2020-08-18

"El Mundial me ayudó a crecer como nadadora, pero mucho más como persona"

Hace un año, un 19 de agosto, Anna Huusmann le mostraba todo su talento al mundo. El recuerdo de la joven nadadora barilochense sobre la gran experiencia vivida en el Mundial Junior de Hungría 2019.

Desde hace unos días disfruta estar de nuevo en la pileta, quizás su lugar en el mundo, y no deja de esforzarse y trabajar para nuevos objetivos, para nuevos desafíos. Pero esta vez, la invitación de ANB es para llevarla al recuerdo, uno grande, uno inolvidable. Hace un año, el 19 de agosto de 2019, la talentosa nadadora barilochense Anna Huusmann puso a Piletas del Nahuel, Bariloche y Río Negro Negro en un Mundial, el Junior de Budapest, Hungría. Y fue un debut brillante, dejando en claro que tiene todo el potencial para ilusionarse con llegar bien lejos y alcanzar sueños. La selección argentina la disfrutó, el mundo la conoció y para ella fue una experiencia impresionante.
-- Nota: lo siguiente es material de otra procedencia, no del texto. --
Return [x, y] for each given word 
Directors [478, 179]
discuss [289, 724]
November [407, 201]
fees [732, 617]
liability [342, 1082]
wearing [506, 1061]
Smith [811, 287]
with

El camino a aguas húngaras tuvo una clave, la cual se armó con dos palabras: esfuerzo y dedicación. En el pasado invierno, Anna y el entrenador Maximiliano Ceballez armaron un campus, una concentración bien lejos de casa, en Santiago del Estero y los frutos no tardaron en llegar. Entrenamientos, gimnasios, más entrenamientos, más gimnasio y protagonismo en el torneo Nacional realizado en esa provincia. En la tarde noche del viernes 14 de junio, Anna, con apenas 14 años, completó los 800 metros libres, el cronómetro de Ceballez se detuvo en 8m53s05 y ese tiempo se convirtió en historia grande, para ellos y para el deporte barilochense. La ascendente nadadora barilochense, que se anotó en esta competencia con un tiempo de 8m59s79/100, "pulverizó" ese registro y su nueva marca le dio la clasificación (con marca A) al soñado Mundial Juvenil de Hungría a realizarse en agosto en el Duna Arena en Budapest.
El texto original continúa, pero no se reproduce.